Thursday, January 19, 2012

Belated Thoughts on MLK Day

Although MLK day has passed, the resonance of the life and achievements of Dr. Martin Luther King Jr. have remained with me. MLK was the perfect counter-point to terrorism. King, facing profound injustice against his community developed tactics and strategies that were moral and effective. They demanded enormous self-discipline, but these methods relied on and appealed to the very humanity of those committing and tolerating the injustice. At every turn, he rejected calls to violence – calls that were understandable. The United States was founded on certain premises:
We hold these truths to be self-evident, that all men are created equal, that they are endowed by their Creator with certain unalienable Rights, that among these are Life, Liberty and the pursuit of Happiness.
King held the United States accountable to its own values and he did so successfully by appealing to the very best in this country.

Politics is the complex art of settling disagreements in a manner that most of the people effected can live with (there are presumably other definitions – but this one works) so that violence is not necessary. Losers in disputes understand that they will have legitimate opportunities in the future under the same process and that the outcome is not so unjust that the system itself needs to be removed.

King’s non-violent resistance pushed the boundaries of the system without turning to violence – pointing out the system’s own inconsistencies and pressing for their rectification within that system.

Terrorism, in contrast, seeks to negate politics arguing that only violence – and not violence within the bounds of jus in bello but the explicit targeting of civilians.

This is not a comment on the cause – many terrorists have legitimate (or at least understandable) causes. The Tamils of Sri Lanka did suffer discrimination at the hands of the Sinhalese majority. But in fostering a bloodbath on that beautiful island, the Tamil Tigers can hardly be said to have brought any justice to the Tamils. They only made things worse for everyone. Ultimately the Tamil Tigers were pursuing maximalist ambitions in order – not merely to achieve justice but to pursue power-mad dreams that would have been unjust to the Sinhalese majority.

The Turkish government did not treat the Turkey’s Kurdish minority justly. But the turn to violence only made things worse. And yes, the same question can be asked as to whether terrorism has served the Palestinians – who do have legitimate grievances with which even this arch-Zionist can sympathize? (But I lacked the energy to delve into the Israeli-Palestinian conflict on a holiday morning.)

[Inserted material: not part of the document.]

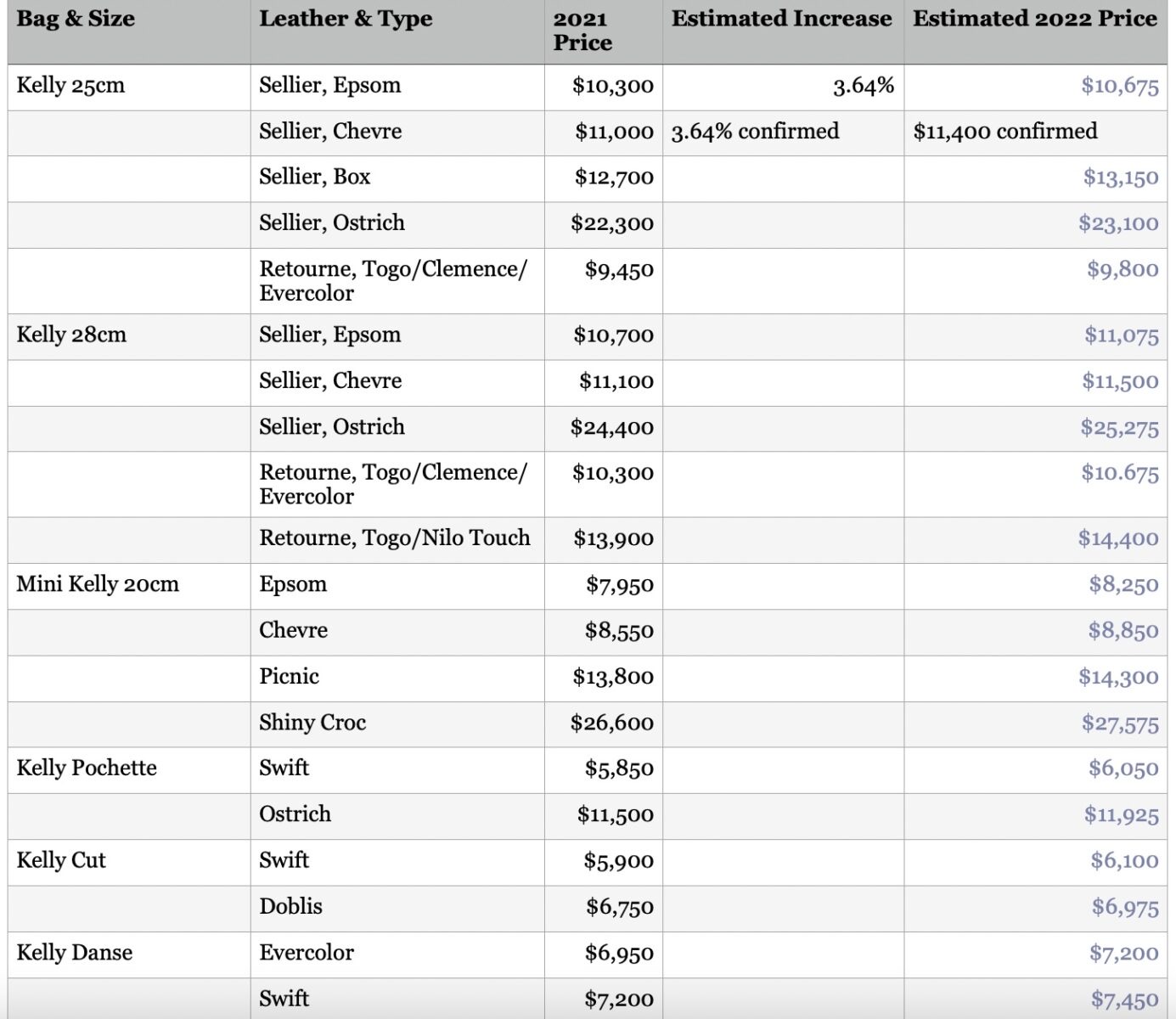Click the Bag & Size column header
This screenshot has height=1019, width=1176.
pos(76,19)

Ultimately, the great challenge of non-violence is that in a sense it is so much harder then terrorism. Terrorism requires a relative few; non-violence requires many. While terrorism requires discipline and skill it feeds off of anger, which Homer aptly said is, …far sweeter than trickling honey, expand[ing] in the breast like smoke…” Anger, once ignited, is extremely difficult to extinguish – even for the movement’s founders.Contrast that with King’s words in his elegant Letter from a Birmingham Jail:
In any nonviolent campaign there are four basic steps: collection of the facts to determine whether injustices exist; negotiation; self purification; and direct action…. W[hen w]e had no alternative except to prepare for direct action, whereby we would present our very bodies as a means of laying our case before the conscience of the local and the national community. Mindful of the difficulties involved, we decided to undertake a process of self purification. We began a series of workshops on nonviolence, and we repeatedly asked ourselves: "Are you able to accept blows without retaliating?" "Are you able to endure the ordeal of jail?"
It is the harder path and the narrower one. It may not work in all times and places. Would non-violent resistance have stopped Hitler or Stalin? This seems, at best, unlikely. But there are many, many more cases where it could work and MLK Day and his life as a whole, is a testament to this hopeful possibility.